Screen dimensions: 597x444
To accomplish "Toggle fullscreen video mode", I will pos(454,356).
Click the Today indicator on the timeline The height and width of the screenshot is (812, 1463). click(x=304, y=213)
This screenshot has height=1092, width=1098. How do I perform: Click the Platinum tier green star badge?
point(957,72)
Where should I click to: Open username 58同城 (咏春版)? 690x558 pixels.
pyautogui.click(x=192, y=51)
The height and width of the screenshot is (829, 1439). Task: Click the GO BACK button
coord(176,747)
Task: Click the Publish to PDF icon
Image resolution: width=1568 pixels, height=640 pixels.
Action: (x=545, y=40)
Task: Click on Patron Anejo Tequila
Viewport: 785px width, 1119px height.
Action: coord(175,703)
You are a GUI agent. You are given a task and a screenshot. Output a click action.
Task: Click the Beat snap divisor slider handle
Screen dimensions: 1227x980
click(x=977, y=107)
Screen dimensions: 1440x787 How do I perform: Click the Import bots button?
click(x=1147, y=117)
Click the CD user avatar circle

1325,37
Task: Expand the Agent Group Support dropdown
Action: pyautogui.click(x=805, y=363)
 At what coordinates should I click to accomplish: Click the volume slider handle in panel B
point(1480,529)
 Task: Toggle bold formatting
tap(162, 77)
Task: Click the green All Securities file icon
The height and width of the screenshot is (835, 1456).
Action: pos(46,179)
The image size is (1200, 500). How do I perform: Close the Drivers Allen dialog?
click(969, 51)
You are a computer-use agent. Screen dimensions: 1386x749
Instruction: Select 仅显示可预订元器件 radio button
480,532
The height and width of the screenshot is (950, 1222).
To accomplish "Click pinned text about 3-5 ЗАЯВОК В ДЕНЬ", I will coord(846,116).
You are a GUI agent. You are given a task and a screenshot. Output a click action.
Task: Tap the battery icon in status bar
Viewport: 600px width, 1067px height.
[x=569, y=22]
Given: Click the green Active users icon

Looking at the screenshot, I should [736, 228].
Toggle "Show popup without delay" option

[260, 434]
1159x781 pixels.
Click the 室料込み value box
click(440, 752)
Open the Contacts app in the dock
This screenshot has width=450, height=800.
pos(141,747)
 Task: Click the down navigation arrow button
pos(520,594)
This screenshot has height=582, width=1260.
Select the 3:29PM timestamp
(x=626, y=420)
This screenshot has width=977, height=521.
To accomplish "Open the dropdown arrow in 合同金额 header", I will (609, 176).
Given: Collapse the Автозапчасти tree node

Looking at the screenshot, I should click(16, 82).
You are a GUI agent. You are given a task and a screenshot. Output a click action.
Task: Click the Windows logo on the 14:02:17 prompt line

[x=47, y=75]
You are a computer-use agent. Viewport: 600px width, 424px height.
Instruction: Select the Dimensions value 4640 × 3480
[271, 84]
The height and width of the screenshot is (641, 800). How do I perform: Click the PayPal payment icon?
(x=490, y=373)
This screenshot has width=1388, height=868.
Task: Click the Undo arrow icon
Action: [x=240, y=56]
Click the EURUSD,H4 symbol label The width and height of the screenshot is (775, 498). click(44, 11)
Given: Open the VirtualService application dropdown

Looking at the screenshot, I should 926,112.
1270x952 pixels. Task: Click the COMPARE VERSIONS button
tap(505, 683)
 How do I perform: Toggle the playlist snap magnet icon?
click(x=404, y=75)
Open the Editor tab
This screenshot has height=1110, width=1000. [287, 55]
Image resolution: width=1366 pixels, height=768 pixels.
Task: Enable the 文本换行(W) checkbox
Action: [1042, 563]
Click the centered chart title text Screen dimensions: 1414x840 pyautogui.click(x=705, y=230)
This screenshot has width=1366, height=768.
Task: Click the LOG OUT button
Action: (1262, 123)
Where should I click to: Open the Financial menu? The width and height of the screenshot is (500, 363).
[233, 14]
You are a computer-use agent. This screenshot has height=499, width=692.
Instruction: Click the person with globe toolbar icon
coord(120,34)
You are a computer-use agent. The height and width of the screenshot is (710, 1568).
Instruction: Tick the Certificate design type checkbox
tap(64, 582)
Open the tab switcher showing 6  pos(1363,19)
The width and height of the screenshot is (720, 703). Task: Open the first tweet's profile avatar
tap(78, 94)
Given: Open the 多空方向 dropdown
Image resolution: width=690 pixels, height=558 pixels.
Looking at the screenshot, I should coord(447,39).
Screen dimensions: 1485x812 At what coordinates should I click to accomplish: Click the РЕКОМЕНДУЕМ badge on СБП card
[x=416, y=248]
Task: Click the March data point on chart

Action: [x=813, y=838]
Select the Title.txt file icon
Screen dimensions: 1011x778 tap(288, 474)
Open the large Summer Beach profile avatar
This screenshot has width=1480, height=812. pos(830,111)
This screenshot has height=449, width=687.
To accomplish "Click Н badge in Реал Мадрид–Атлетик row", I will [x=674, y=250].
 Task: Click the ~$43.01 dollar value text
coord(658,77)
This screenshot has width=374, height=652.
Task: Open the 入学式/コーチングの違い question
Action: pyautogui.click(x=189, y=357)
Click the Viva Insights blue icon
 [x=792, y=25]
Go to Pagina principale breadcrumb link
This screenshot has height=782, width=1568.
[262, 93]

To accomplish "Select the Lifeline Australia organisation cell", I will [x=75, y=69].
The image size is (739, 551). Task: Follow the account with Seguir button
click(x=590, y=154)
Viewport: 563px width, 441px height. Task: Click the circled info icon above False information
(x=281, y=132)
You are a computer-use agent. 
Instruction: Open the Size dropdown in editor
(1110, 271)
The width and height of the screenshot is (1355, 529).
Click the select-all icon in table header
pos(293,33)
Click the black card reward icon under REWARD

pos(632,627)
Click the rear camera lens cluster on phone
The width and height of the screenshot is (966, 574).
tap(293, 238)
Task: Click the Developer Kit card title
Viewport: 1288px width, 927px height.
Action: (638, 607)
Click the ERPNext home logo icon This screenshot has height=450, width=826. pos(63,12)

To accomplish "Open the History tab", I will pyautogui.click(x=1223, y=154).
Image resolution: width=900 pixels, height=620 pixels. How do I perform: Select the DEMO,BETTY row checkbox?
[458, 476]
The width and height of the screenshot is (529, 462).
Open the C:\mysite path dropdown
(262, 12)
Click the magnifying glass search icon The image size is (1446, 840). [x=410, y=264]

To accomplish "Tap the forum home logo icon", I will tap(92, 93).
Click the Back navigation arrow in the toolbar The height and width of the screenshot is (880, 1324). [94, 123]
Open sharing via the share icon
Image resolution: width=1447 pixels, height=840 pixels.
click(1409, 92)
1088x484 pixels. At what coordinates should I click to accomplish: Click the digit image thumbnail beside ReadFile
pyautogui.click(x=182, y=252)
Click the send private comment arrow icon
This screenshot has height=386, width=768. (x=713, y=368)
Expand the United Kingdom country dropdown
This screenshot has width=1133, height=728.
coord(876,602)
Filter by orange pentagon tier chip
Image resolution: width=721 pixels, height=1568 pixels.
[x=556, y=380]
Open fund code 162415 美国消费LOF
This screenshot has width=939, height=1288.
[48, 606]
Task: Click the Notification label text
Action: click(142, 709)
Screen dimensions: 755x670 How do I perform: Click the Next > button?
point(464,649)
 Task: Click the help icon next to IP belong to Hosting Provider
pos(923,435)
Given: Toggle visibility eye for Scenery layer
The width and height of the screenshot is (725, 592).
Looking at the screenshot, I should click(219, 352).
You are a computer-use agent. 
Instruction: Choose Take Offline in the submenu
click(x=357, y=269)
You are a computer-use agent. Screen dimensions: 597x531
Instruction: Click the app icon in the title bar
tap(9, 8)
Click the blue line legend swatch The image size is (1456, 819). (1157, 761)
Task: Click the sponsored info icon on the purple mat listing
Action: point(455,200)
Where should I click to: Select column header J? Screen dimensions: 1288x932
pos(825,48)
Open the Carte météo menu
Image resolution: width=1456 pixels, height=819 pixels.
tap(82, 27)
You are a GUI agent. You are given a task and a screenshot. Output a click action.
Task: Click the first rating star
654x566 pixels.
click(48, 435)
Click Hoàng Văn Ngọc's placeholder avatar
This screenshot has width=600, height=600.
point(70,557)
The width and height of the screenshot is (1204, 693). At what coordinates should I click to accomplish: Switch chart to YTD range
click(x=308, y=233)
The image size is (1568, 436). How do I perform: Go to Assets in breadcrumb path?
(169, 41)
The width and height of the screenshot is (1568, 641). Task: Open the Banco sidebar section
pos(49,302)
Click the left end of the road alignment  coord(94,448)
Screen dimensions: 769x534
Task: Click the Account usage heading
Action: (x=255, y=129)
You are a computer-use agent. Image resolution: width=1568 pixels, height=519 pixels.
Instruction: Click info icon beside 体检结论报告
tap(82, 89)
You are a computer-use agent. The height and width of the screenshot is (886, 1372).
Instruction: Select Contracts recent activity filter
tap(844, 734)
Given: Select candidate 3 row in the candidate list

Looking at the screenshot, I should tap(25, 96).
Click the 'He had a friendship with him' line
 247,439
*-*-*
→ **Challenge**:
Rescale the records from the line with "will pyautogui.click(x=1223, y=154)." to the line with "will tap(92, 93).", both included, and write out only those lines again with their requests. Multiply every click coordinate in the answers by 1.05 and round to whole numbers, with halves rounded up, while leaving the numbers in the requests unchanged.

→ **Result of this exercise**:
To accomplish "Open the History tab", I will pyautogui.click(x=1284, y=162).
Image resolution: width=900 pixels, height=620 pixels. How do I perform: Select the DEMO,BETTY row checkbox?
[481, 500]
The width and height of the screenshot is (529, 462).
Open the C:\mysite path dropdown
(275, 13)
Click the magnifying glass search icon The image size is (1446, 840). [x=431, y=277]

To accomplish "Tap the forum home logo icon", I will tap(97, 98).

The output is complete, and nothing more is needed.